46 No caso em apreço, resulta dos autos de que dispõe o Tribunal de Justiça que as condições de aplicação da referida disposição estão reunidas. Consequentemente, cabe à High Court of Justice (England & Wales), Family Division (family court), Birmingham [Tribunal Superior de Justiça (Inglaterra e País de Gales), Secção de Família (Tribunal de Família), Birmingham], onde o processo foi instaurado em segundo lugar, suspender oficiosamente a instância até que seja estabelecida a competência do órgão jurisdicional de reenvio, onde o processo foi instaurado em primeiro lugar.

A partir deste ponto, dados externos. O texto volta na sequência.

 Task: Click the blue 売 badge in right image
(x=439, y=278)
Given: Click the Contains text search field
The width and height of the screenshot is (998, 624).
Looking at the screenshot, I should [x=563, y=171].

47 A este respeito, como referido no n.° 28 do presente acórdão, o órgão jurisdicional de reenvio verificou a sua competência e declarou‑se competente com base no artigo 12.° do Regulamento n.° 2201/2003. Não obstante, incumbe ainda a esse órgão jurisdicional verificar se a sua competência não cessou em aplicação do n.° 2 deste artigo.
48 Uma vez que, como salientado no n.° 40 do presente acórdão, o artigo 15.° do Regulamento n.° 2201/2003 deve ser interpretado no sentido de que não é aplicável a uma situação como a que está em causa no processo principal, não há que responder às questões relativas à interpretação das condições de aplicação do referido artigo.
49 Atendendo às considerações expostas, há que considerar que o artigo 15.° do Regulamento n.° 2201/2003 deve ser interpretado no sentido de que não é aplicável a uma situação, como a que está em causa no processo principal, em que os dois tribunais em questão são competentes quanto ao mérito por força dos artigos 12.° e 8.° deste regulamento, respetivamente.